> **About this exercise**: The span to repeat in the listing below runs from the line containing "Dipartimenti (258, 41)" to the line containing "[Torna alla lista]", inclusive. Repeat it exactly, and only it.

> **Data for this exercise**:
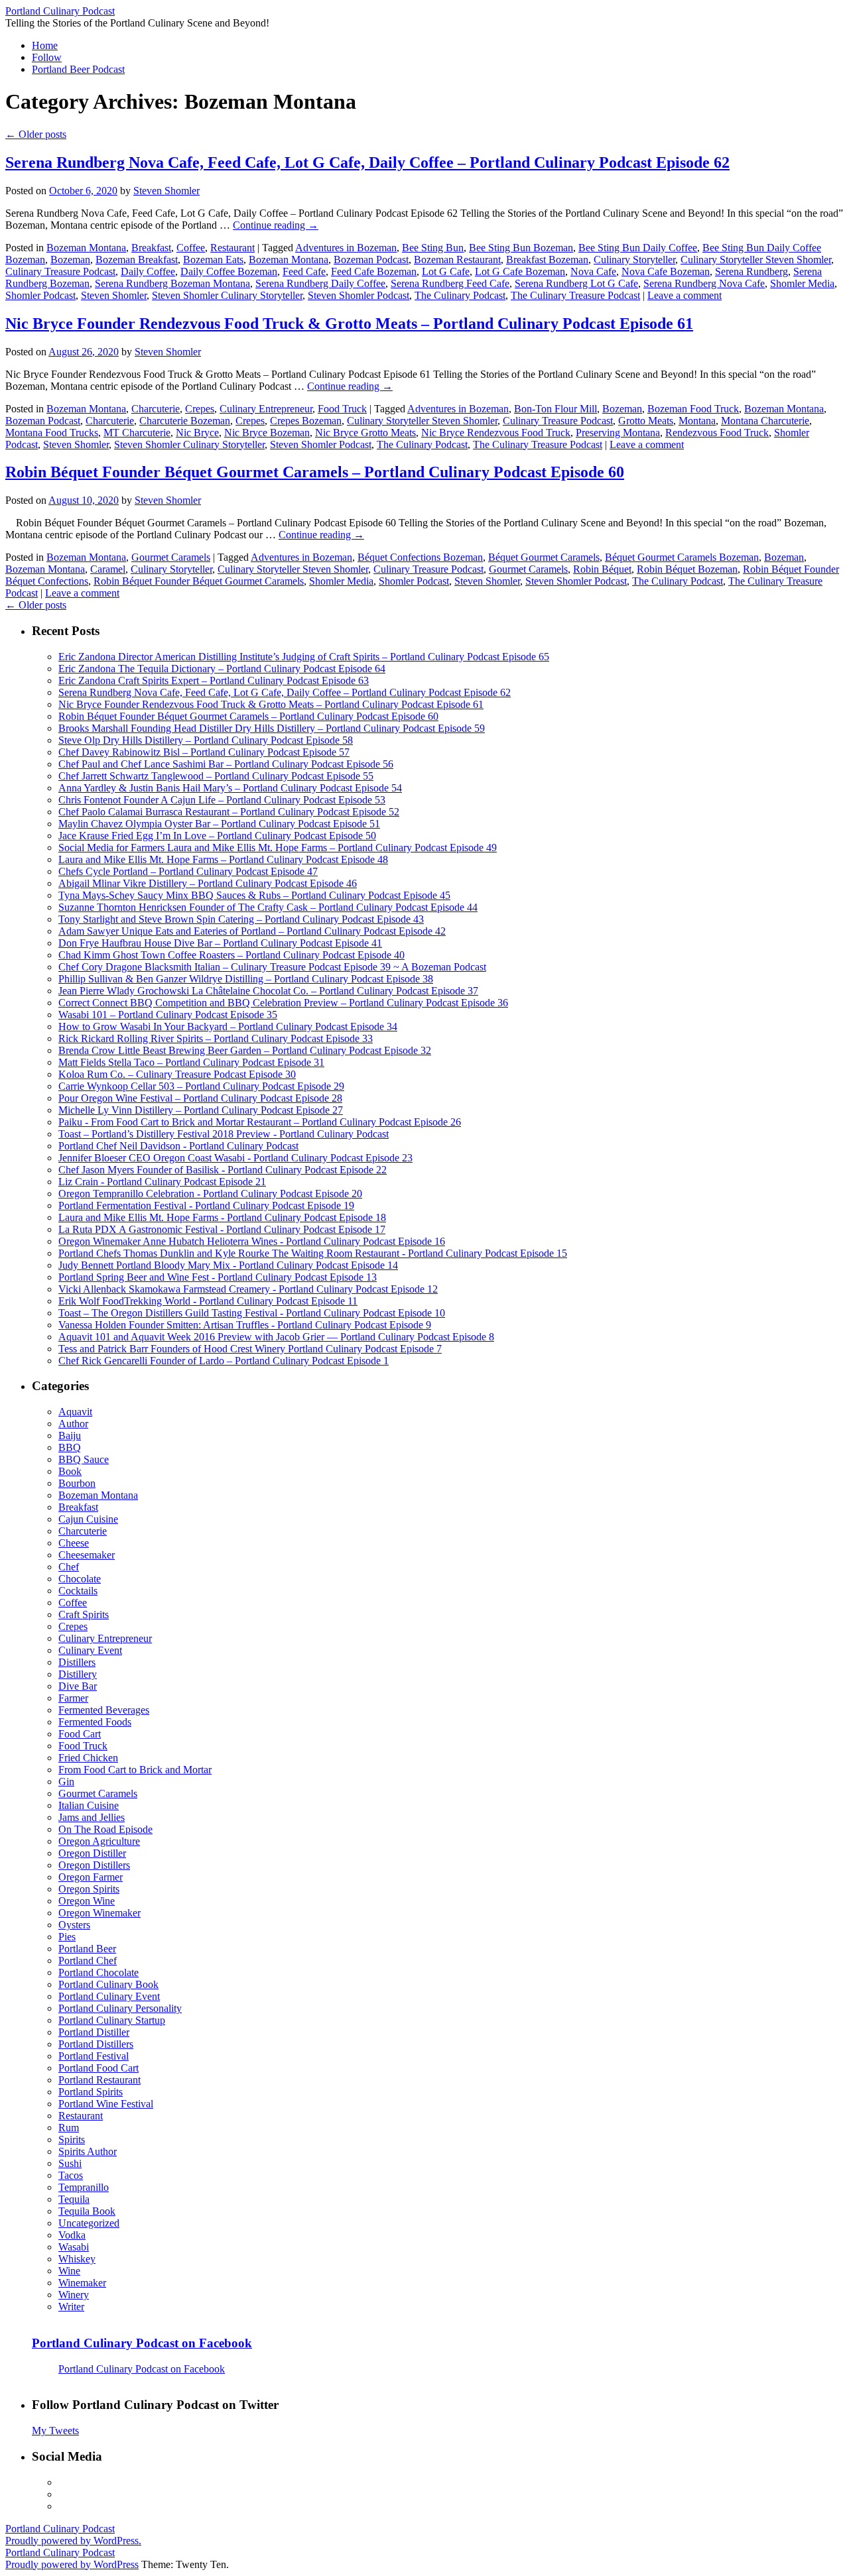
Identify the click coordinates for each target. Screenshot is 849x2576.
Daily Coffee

* * *

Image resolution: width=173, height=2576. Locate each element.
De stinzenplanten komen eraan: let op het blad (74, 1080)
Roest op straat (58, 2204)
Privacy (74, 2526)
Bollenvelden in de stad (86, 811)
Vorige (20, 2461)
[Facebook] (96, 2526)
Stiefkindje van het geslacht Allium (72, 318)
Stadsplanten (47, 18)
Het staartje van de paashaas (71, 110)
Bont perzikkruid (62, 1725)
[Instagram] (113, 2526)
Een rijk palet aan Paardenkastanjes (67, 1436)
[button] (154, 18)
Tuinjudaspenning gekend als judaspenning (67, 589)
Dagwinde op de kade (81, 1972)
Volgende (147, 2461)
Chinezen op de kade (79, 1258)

==

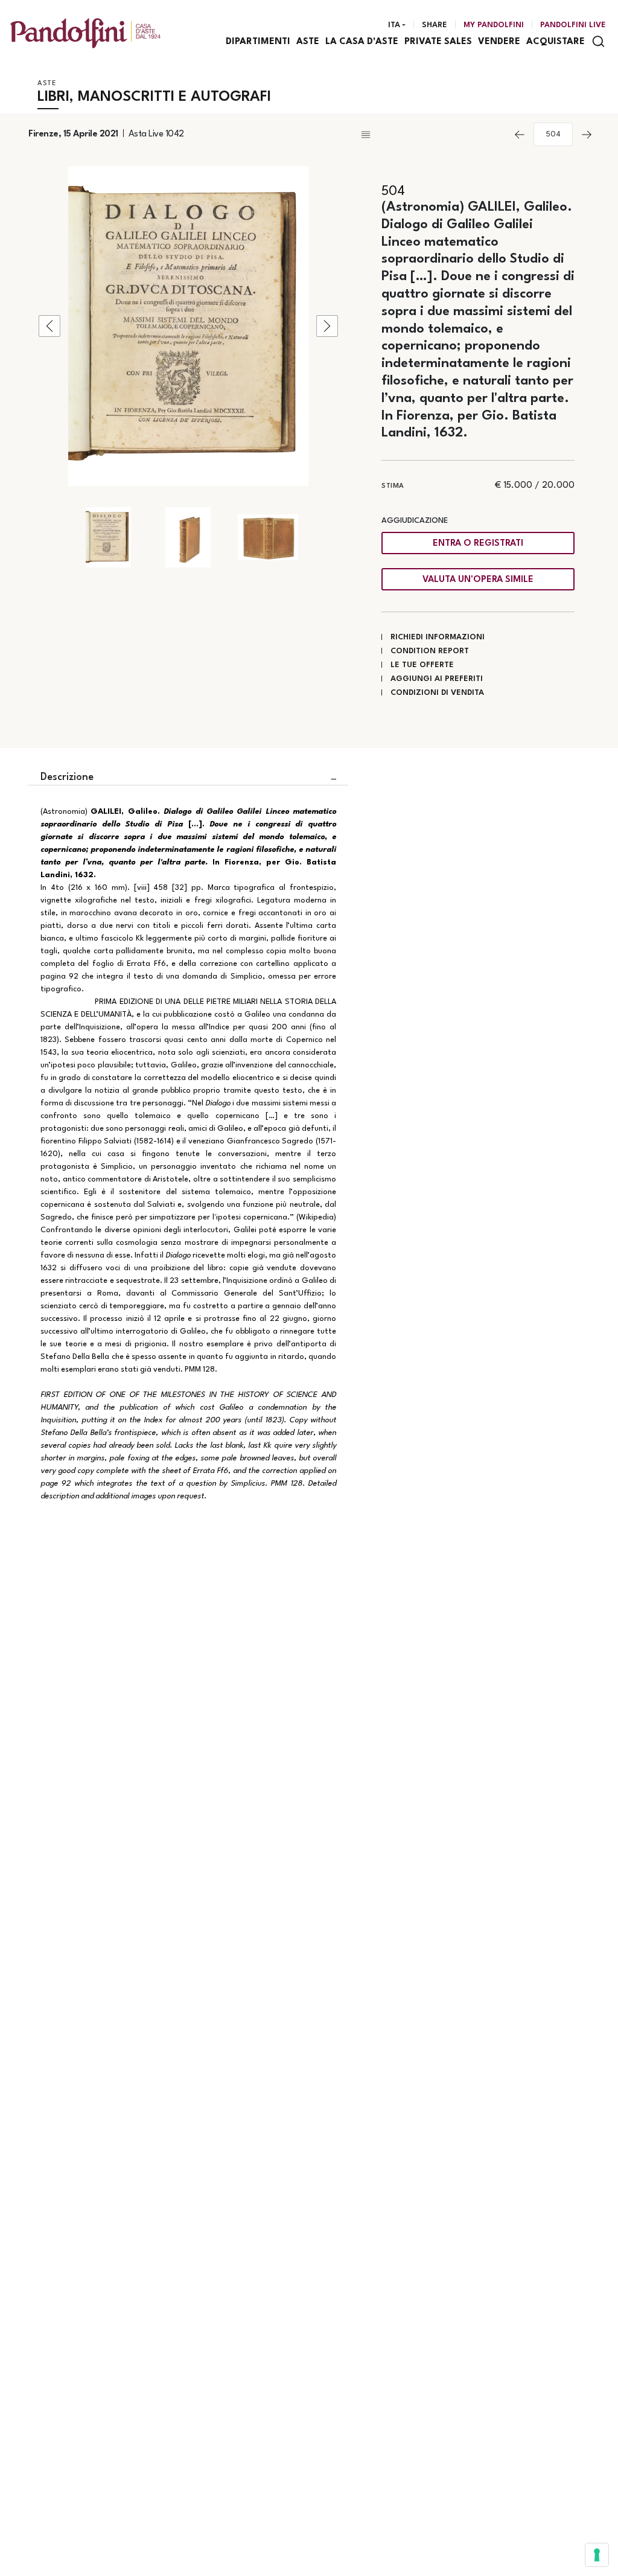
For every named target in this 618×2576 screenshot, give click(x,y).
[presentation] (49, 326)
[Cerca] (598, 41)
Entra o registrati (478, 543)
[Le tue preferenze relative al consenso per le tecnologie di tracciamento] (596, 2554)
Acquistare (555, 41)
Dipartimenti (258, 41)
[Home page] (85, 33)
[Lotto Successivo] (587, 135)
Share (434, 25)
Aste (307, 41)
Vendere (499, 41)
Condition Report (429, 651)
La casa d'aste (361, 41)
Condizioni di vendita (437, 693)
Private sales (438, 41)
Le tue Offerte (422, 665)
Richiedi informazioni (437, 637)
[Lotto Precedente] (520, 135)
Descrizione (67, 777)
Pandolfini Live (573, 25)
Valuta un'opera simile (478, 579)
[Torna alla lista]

> **Result of the exercise**:
Dipartimenti (258, 41)
[Home page] (85, 33)
[Lotto Successivo] (587, 135)
Share (434, 25)
Aste (307, 41)
Vendere (499, 41)
Condition Report (429, 651)
La casa d'aste (361, 41)
Condizioni di vendita (437, 693)
Private sales (438, 41)
Le tue Offerte (422, 665)
Richiedi informazioni (437, 637)
[Lotto Precedente] (520, 135)
Descrizione (67, 777)
Pandolfini Live (573, 25)
Valuta un'opera simile (478, 579)
[Torna alla lista]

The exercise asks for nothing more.